(Collected data entries)
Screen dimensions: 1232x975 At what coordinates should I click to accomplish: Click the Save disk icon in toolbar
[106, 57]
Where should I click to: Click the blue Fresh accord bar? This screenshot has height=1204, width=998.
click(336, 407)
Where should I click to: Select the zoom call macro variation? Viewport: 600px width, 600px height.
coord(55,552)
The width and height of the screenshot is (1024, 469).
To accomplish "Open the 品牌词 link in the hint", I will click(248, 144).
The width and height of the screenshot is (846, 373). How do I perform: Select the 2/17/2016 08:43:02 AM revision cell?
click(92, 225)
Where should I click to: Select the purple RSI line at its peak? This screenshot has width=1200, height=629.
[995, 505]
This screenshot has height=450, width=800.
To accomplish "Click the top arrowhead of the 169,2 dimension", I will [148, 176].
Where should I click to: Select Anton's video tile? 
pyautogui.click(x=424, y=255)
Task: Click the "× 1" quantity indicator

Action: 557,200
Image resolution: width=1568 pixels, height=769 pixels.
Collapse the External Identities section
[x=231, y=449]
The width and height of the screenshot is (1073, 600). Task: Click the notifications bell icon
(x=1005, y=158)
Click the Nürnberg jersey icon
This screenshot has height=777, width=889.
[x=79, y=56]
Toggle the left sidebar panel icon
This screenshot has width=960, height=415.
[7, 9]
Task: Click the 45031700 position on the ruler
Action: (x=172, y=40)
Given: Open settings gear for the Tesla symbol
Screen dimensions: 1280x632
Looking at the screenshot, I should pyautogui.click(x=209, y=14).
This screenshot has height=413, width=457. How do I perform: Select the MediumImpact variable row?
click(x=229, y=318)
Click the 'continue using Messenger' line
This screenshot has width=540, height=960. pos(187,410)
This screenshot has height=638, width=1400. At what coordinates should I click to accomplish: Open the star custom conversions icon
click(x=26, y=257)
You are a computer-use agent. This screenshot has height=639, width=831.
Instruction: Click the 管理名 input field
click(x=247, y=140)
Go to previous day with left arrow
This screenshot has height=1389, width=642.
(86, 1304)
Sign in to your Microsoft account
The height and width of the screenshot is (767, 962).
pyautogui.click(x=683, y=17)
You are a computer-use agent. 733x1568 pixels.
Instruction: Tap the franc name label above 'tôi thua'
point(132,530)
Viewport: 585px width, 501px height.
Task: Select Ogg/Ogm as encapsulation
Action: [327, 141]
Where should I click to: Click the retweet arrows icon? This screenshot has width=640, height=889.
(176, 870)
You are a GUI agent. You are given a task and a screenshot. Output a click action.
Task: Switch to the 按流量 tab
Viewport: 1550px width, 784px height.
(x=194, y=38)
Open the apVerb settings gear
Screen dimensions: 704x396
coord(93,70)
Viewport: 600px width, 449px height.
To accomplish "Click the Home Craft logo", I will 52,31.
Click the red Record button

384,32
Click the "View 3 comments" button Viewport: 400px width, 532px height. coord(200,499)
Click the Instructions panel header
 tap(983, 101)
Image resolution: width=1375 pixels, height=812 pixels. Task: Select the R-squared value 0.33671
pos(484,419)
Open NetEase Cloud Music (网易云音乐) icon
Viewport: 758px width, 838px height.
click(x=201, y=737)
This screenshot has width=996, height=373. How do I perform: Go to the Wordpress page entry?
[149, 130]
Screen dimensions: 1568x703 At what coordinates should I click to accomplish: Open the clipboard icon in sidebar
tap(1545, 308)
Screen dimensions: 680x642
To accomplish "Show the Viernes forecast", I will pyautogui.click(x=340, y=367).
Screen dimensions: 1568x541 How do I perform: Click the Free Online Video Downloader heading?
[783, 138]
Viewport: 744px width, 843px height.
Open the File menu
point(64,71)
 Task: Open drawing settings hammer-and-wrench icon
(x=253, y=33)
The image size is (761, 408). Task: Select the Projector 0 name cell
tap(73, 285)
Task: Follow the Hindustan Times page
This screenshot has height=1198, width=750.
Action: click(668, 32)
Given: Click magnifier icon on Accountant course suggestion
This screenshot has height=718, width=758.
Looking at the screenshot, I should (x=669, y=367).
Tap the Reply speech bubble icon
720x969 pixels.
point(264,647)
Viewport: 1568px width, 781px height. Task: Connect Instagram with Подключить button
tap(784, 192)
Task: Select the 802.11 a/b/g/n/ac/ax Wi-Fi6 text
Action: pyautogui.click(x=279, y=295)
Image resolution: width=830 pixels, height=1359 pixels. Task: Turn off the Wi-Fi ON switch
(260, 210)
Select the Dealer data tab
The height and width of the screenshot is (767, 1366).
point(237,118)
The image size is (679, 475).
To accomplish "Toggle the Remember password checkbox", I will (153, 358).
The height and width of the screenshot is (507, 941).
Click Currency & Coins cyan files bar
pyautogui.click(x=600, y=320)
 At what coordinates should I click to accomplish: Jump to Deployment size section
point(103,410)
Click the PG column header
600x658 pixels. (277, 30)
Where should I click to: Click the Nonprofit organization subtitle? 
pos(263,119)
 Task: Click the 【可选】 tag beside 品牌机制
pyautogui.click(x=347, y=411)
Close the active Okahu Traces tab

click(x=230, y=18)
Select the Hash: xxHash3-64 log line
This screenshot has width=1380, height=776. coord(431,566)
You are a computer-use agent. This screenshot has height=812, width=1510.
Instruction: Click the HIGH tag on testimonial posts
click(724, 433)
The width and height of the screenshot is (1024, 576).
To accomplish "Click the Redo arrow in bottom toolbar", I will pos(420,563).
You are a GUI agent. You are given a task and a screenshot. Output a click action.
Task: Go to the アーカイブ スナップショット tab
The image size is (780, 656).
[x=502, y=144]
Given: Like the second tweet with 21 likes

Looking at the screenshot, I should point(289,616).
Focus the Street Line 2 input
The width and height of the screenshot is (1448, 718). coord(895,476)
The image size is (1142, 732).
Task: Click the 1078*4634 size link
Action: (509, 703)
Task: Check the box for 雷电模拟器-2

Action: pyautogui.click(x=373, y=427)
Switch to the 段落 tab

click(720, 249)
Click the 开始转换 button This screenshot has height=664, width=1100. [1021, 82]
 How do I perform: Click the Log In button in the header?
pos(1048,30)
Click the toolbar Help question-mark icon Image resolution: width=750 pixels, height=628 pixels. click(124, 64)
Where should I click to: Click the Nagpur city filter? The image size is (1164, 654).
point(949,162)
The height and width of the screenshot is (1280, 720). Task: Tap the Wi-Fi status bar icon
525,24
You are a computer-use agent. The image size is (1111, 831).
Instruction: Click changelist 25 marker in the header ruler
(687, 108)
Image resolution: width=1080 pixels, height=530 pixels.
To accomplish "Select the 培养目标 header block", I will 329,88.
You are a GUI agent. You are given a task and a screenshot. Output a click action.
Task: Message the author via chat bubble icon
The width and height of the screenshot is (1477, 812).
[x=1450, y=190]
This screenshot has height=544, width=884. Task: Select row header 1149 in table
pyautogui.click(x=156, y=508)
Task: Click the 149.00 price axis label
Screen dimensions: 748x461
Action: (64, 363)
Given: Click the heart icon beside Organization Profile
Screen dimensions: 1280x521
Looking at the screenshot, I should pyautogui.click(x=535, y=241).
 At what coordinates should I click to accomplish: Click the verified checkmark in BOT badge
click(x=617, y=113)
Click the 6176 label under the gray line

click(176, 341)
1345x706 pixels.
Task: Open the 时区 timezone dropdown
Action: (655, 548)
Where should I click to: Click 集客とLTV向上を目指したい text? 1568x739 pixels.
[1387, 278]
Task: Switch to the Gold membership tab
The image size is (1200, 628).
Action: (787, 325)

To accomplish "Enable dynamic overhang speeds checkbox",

*Work item*. Restate the data above in full, word for word.

*Solution below*.
Screen dimensions: 1232x975 At what coordinates should I click to accomplish: Click the Save disk icon in toolbar
[106, 57]
Where should I click to: Click the blue Fresh accord bar? This screenshot has height=1204, width=998.
click(336, 407)
Where should I click to: Select the zoom call macro variation? Viewport: 600px width, 600px height.
coord(55,552)
The width and height of the screenshot is (1024, 469).
To accomplish "Open the 品牌词 link in the hint", I will click(248, 144).
The width and height of the screenshot is (846, 373). How do I perform: Select the 2/17/2016 08:43:02 AM revision cell?
click(92, 225)
Where should I click to: Select the purple RSI line at its peak? This screenshot has width=1200, height=629.
[995, 505]
This screenshot has height=450, width=800.
To accomplish "Click the top arrowhead of the 169,2 dimension", I will [148, 176].
Where should I click to: Select Anton's video tile? 
pyautogui.click(x=424, y=255)
Task: Click the "× 1" quantity indicator

Action: 557,200
Image resolution: width=1568 pixels, height=769 pixels.
Collapse the External Identities section
[x=231, y=449]
The width and height of the screenshot is (1073, 600). Task: Click the notifications bell icon
(x=1005, y=158)
Click the Nürnberg jersey icon
This screenshot has height=777, width=889.
[x=79, y=56]
Toggle the left sidebar panel icon
This screenshot has width=960, height=415.
[7, 9]
Task: Click the 45031700 position on the ruler
Action: (x=172, y=40)
Given: Open settings gear for the Tesla symbol
Screen dimensions: 1280x632
Looking at the screenshot, I should pyautogui.click(x=209, y=14).
This screenshot has height=413, width=457. How do I perform: Select the MediumImpact variable row?
click(x=229, y=318)
Click the 'continue using Messenger' line
This screenshot has width=540, height=960. pos(187,410)
This screenshot has height=638, width=1400. At what coordinates should I click to accomplish: Open the star custom conversions icon
click(x=26, y=257)
You are a computer-use agent. This screenshot has height=639, width=831.
Instruction: Click the 管理名 input field
click(x=247, y=140)
Go to previous day with left arrow
This screenshot has height=1389, width=642.
(86, 1304)
Sign in to your Microsoft account
The height and width of the screenshot is (767, 962).
pyautogui.click(x=683, y=17)
You are a computer-use agent. 733x1568 pixels.
Instruction: Tap the franc name label above 'tôi thua'
point(132,530)
Viewport: 585px width, 501px height.
Task: Select Ogg/Ogm as encapsulation
Action: [327, 141]
Where should I click to: Click the retweet arrows icon? This screenshot has width=640, height=889.
(176, 870)
You are a GUI agent. You are given a task and a screenshot. Output a click action.
Task: Switch to the 按流量 tab
Viewport: 1550px width, 784px height.
(x=194, y=38)
Open the apVerb settings gear
Screen dimensions: 704x396
coord(93,70)
Viewport: 600px width, 449px height.
To accomplish "Click the Home Craft logo", I will 52,31.
Click the red Record button

384,32
Click the "View 3 comments" button Viewport: 400px width, 532px height. coord(200,499)
Click the Instructions panel header
 tap(983, 101)
Image resolution: width=1375 pixels, height=812 pixels. Task: Select the R-squared value 0.33671
pos(484,419)
Open NetEase Cloud Music (网易云音乐) icon
Viewport: 758px width, 838px height.
click(x=201, y=737)
This screenshot has width=996, height=373. How do I perform: Go to the Wordpress page entry?
[149, 130]
Screen dimensions: 1568x703 At what coordinates should I click to accomplish: Open the clipboard icon in sidebar
tap(1545, 308)
Screen dimensions: 680x642
To accomplish "Show the Viernes forecast", I will pyautogui.click(x=340, y=367).
Screen dimensions: 1568x541 How do I perform: Click the Free Online Video Downloader heading?
[783, 138]
Viewport: 744px width, 843px height.
Open the File menu
point(64,71)
 Task: Open drawing settings hammer-and-wrench icon
(x=253, y=33)
The image size is (761, 408). Task: Select the Projector 0 name cell
tap(73, 285)
Task: Follow the Hindustan Times page
This screenshot has height=1198, width=750.
Action: click(668, 32)
Given: Click magnifier icon on Accountant course suggestion
This screenshot has height=718, width=758.
Looking at the screenshot, I should (x=669, y=367).
Tap the Reply speech bubble icon
720x969 pixels.
point(264,647)
Viewport: 1568px width, 781px height. Task: Connect Instagram with Подключить button
tap(784, 192)
Task: Select the 802.11 a/b/g/n/ac/ax Wi-Fi6 text
Action: pyautogui.click(x=279, y=295)
Image resolution: width=830 pixels, height=1359 pixels. Task: Turn off the Wi-Fi ON switch
(260, 210)
Select the Dealer data tab
The height and width of the screenshot is (767, 1366).
point(237,118)
The image size is (679, 475).
To accomplish "Toggle the Remember password checkbox", I will (153, 358).
The height and width of the screenshot is (507, 941).
Click Currency & Coins cyan files bar
pyautogui.click(x=600, y=320)
 At what coordinates should I click to accomplish: Jump to Deployment size section
point(103,410)
Click the PG column header
600x658 pixels. (277, 30)
Where should I click to: Click the Nonprofit organization subtitle? 
pos(263,119)
 Task: Click the 【可选】 tag beside 品牌机制
pyautogui.click(x=347, y=411)
Close the active Okahu Traces tab

click(x=230, y=18)
Select the Hash: xxHash3-64 log line
This screenshot has width=1380, height=776. coord(431,566)
You are a computer-use agent. This screenshot has height=812, width=1510.
Instruction: Click the HIGH tag on testimonial posts
click(724, 433)
The width and height of the screenshot is (1024, 576).
To accomplish "Click the Redo arrow in bottom toolbar", I will pos(420,563).
You are a GUI agent. You are given a task and a screenshot. Output a click action.
Task: Go to the アーカイブ スナップショット tab
The image size is (780, 656).
[x=502, y=144]
Given: Like the second tweet with 21 likes

Looking at the screenshot, I should point(289,616).
Focus the Street Line 2 input
The width and height of the screenshot is (1448, 718). coord(895,476)
The image size is (1142, 732).
Task: Click the 1078*4634 size link
Action: (509, 703)
Task: Check the box for 雷电模拟器-2

Action: pyautogui.click(x=373, y=427)
Switch to the 段落 tab

click(720, 249)
Click the 开始转换 button This screenshot has height=664, width=1100. [1021, 82]
 How do I perform: Click the Log In button in the header?
pos(1048,30)
Click the toolbar Help question-mark icon Image resolution: width=750 pixels, height=628 pixels. click(124, 64)
Where should I click to: Click the Nagpur city filter? The image size is (1164, 654).
point(949,162)
The height and width of the screenshot is (1280, 720). Task: Tap the Wi-Fi status bar icon
525,24
You are a computer-use agent. The image size is (1111, 831).
Instruction: Click changelist 25 marker in the header ruler
(687, 108)
Image resolution: width=1080 pixels, height=530 pixels.
To accomplish "Select the 培养目标 header block", I will 329,88.
You are a GUI agent. You are given a task and a screenshot. Output a click action.
Task: Message the author via chat bubble icon
The width and height of the screenshot is (1477, 812).
[x=1450, y=190]
This screenshot has height=544, width=884. Task: Select row header 1149 in table
pyautogui.click(x=156, y=508)
Task: Click the 149.00 price axis label
Screen dimensions: 748x461
Action: (64, 363)
Given: Click the heart icon beside Organization Profile
Screen dimensions: 1280x521
Looking at the screenshot, I should pyautogui.click(x=535, y=241).
 At what coordinates should I click to accomplish: Click the verified checkmark in BOT badge
click(x=617, y=113)
Click the 6176 label under the gray line

click(176, 341)
1345x706 pixels.
Task: Open the 时区 timezone dropdown
Action: (655, 548)
Where should I click to: Click 集客とLTV向上を目指したい text? 1568x739 pixels.
[1387, 278]
Task: Switch to the Gold membership tab
The image size is (1200, 628).
Action: (787, 325)

To accomplish "Enable dynamic overhang speeds checkbox",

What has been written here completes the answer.